*** Information shown Section Begins ***

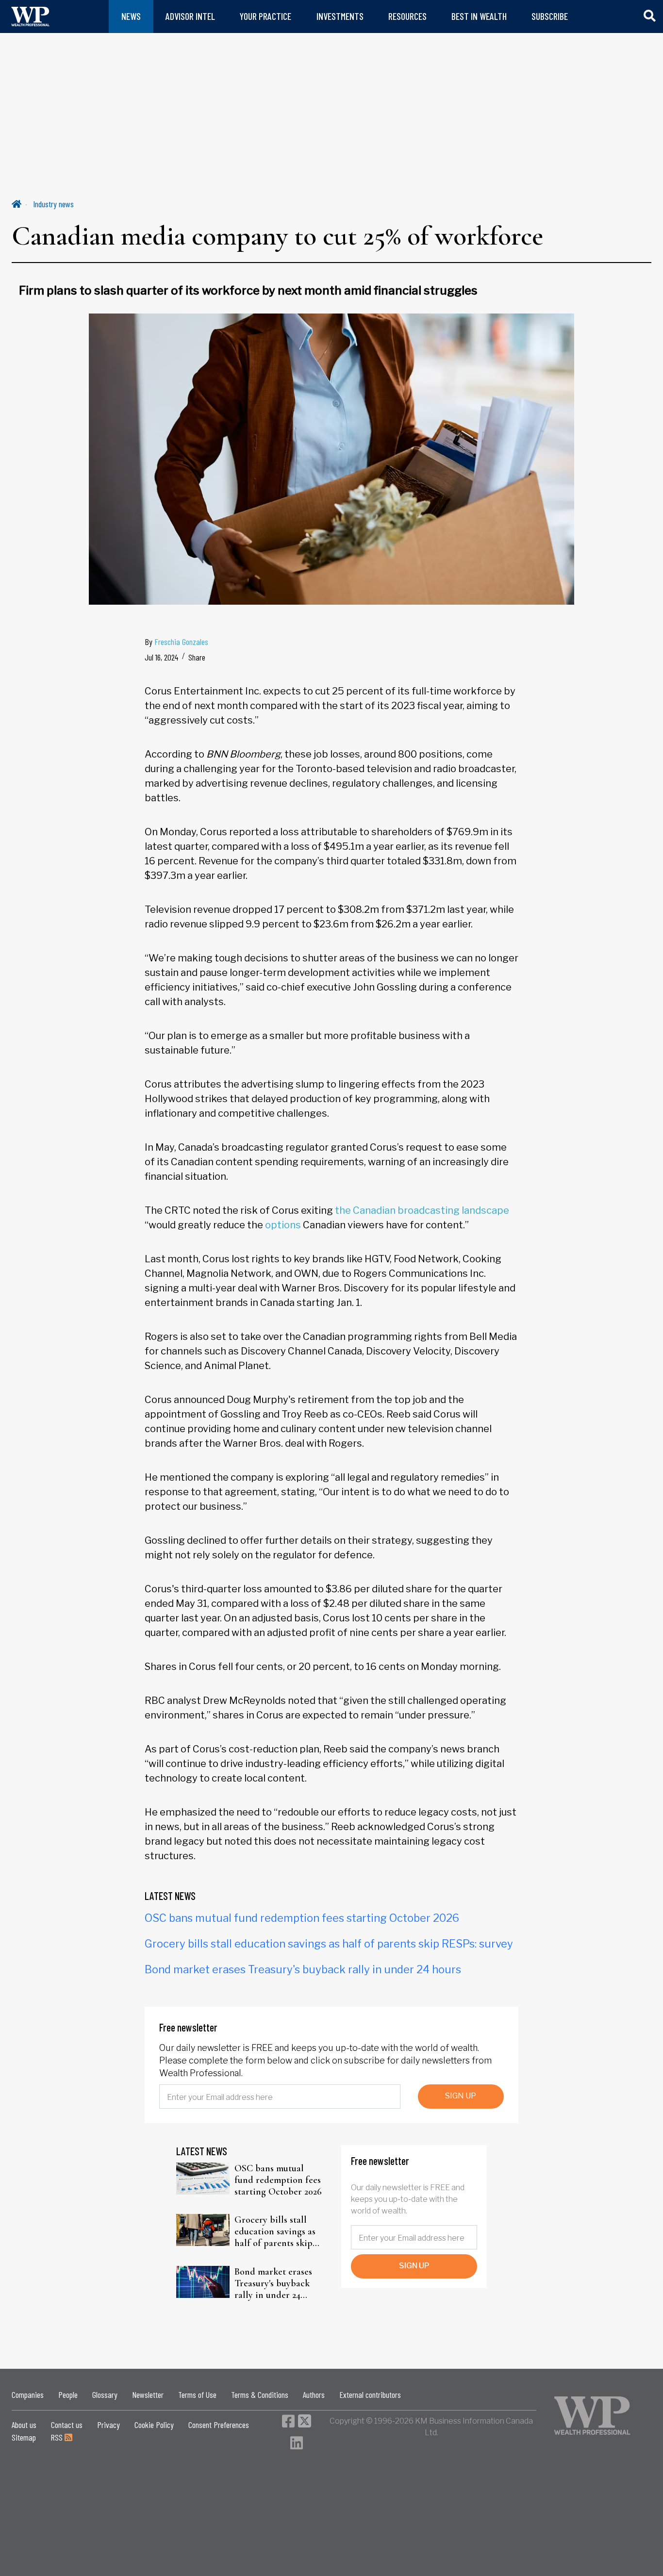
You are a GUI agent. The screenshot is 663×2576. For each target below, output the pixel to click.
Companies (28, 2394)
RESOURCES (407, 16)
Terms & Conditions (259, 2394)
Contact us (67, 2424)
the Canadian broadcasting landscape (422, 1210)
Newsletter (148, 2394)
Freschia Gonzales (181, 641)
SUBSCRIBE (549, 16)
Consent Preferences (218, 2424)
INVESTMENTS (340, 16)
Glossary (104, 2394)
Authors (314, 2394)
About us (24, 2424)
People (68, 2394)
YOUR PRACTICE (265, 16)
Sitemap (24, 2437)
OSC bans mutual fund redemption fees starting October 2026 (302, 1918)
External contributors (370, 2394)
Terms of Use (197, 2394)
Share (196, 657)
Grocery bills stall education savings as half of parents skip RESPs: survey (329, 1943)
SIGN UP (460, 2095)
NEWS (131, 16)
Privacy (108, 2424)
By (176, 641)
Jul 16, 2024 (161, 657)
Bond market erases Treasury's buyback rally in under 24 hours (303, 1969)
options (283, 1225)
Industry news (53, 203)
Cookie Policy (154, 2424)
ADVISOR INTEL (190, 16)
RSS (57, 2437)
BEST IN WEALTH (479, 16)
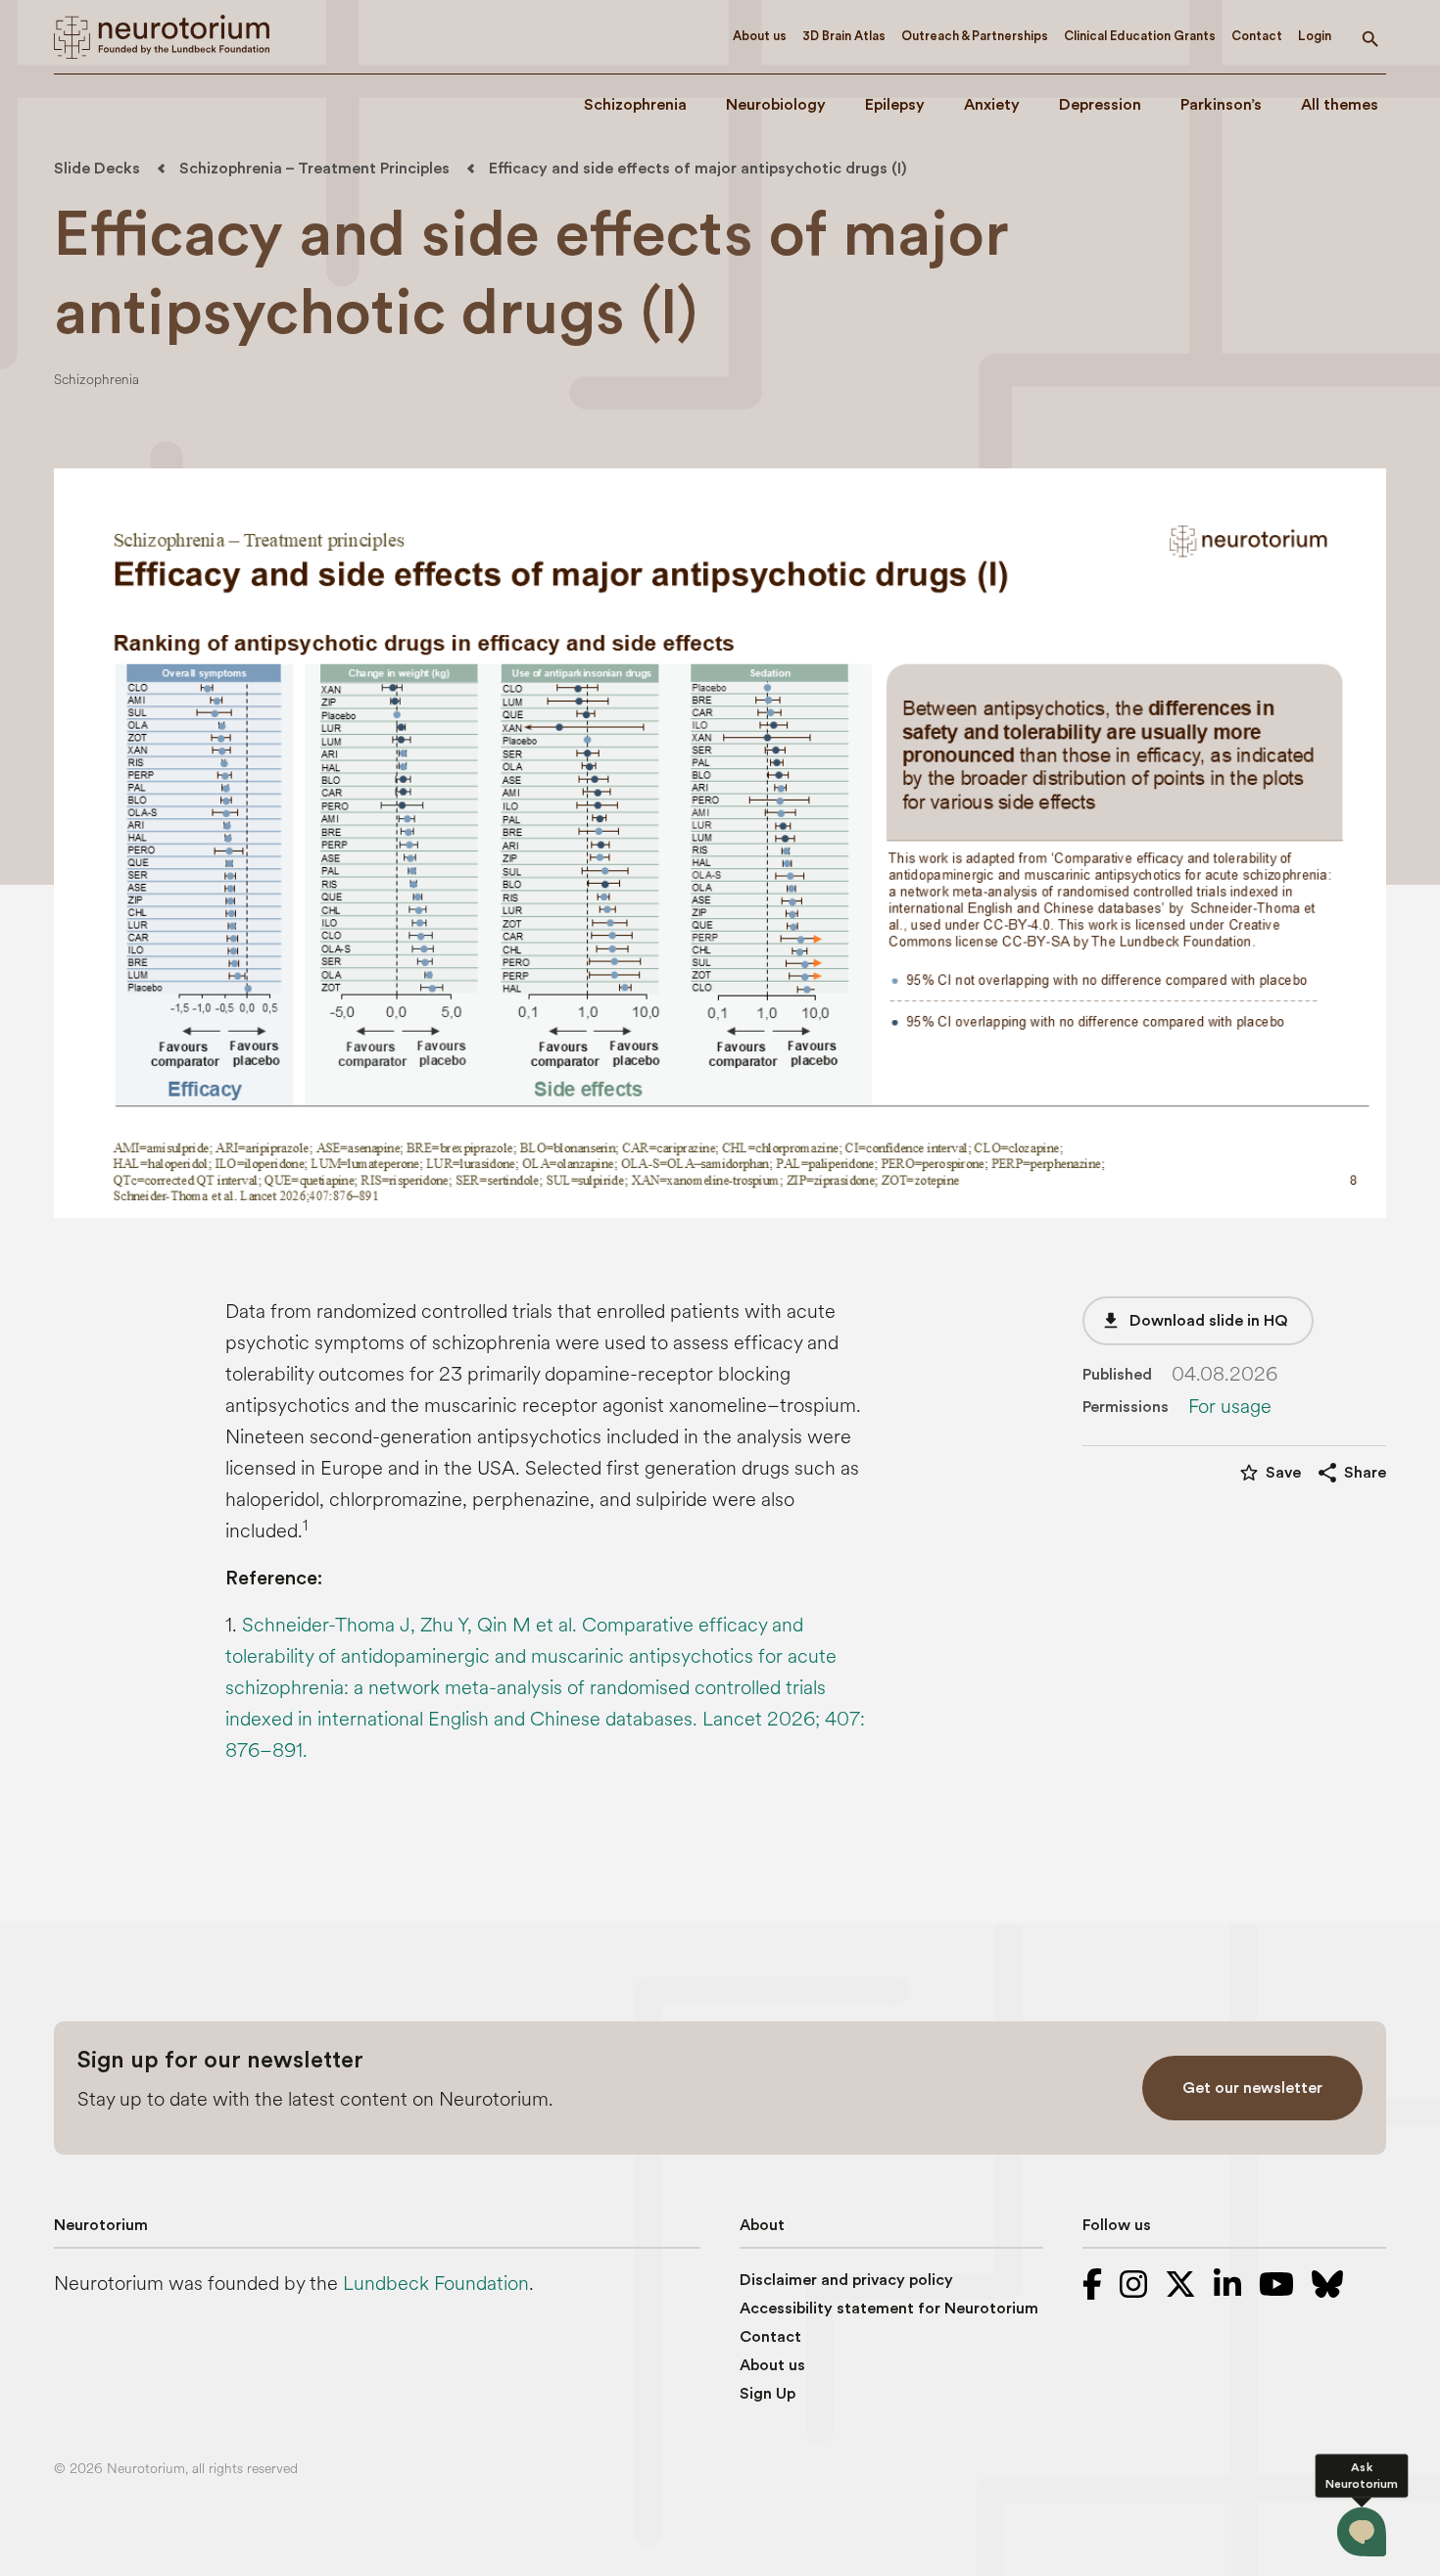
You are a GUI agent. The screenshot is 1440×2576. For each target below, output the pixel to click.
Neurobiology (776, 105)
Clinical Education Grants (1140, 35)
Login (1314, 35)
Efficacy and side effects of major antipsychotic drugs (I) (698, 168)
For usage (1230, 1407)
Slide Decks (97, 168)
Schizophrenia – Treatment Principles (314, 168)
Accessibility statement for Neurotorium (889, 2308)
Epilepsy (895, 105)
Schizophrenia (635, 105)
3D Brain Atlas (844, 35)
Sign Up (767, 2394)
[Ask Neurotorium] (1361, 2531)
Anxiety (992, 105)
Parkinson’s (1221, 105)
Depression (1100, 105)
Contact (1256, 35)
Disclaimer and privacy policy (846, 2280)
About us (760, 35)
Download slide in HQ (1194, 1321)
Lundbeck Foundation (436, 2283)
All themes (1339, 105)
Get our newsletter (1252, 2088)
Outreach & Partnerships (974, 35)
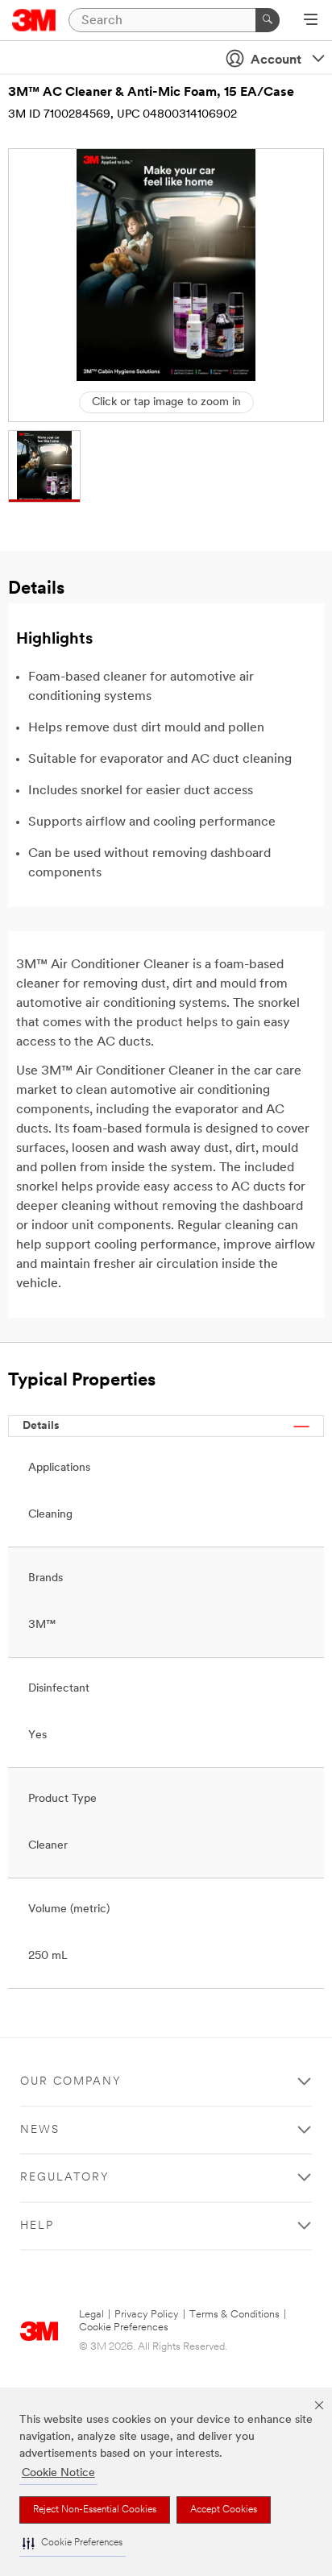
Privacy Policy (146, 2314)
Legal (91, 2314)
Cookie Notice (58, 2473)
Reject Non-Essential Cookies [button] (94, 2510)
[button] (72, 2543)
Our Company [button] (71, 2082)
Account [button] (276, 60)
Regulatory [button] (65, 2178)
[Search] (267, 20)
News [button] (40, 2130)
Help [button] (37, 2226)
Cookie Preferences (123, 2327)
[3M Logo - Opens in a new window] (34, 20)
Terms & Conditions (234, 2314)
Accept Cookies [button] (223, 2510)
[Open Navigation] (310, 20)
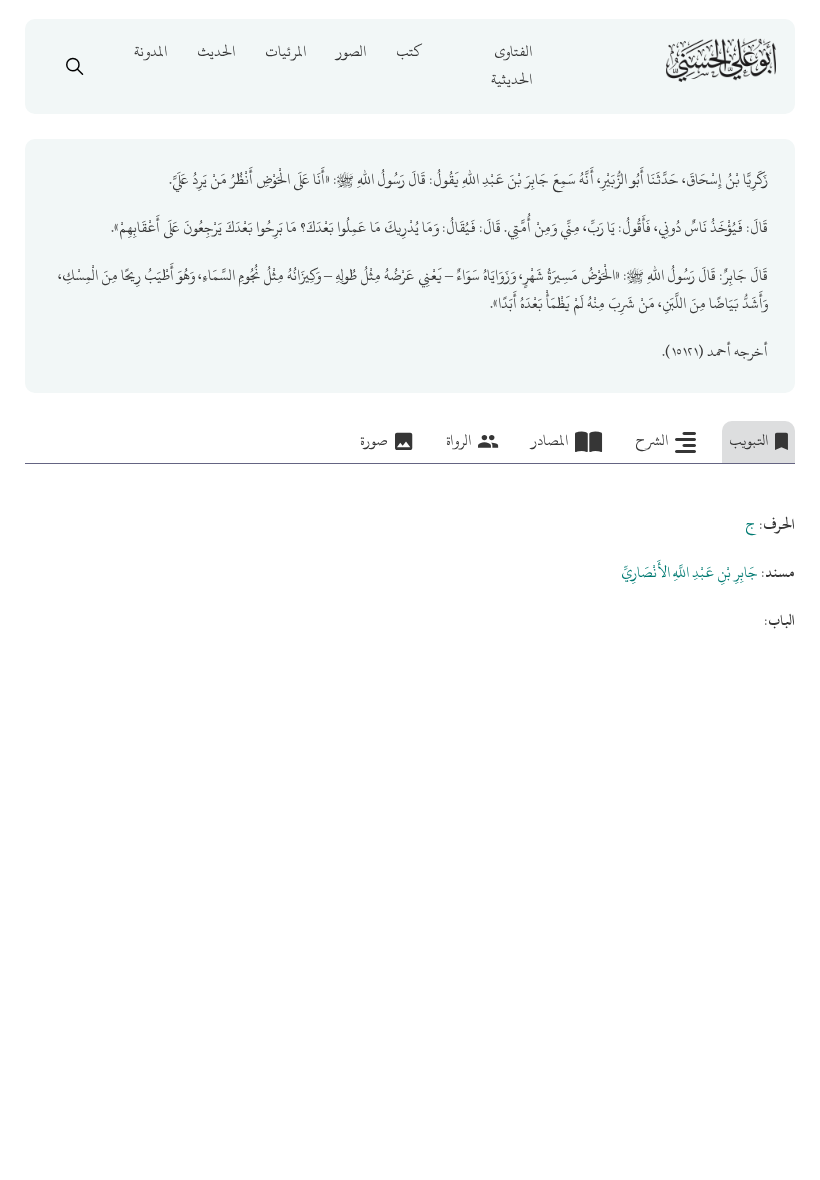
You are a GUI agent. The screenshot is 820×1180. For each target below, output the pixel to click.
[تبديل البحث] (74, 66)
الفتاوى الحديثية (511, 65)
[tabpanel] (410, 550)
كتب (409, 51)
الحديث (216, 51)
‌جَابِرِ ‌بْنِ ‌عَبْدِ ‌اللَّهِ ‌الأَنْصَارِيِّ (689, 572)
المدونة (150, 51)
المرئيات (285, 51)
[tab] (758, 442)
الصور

*** Information shown Section Ends ***

» Task brief
All lines above that include the word "target" must be copied into the answer.

» Answer to the exercise
You are a GUI agent. The screenshot is 663×2576. For each target below, output the pixel to click.
You are a GUI agent. The screenshot is 1440×2576. For each target below, output the pixel to click.
You are a GUI agent. The screenshot is 820×1180. For each target below, output the pixel to click.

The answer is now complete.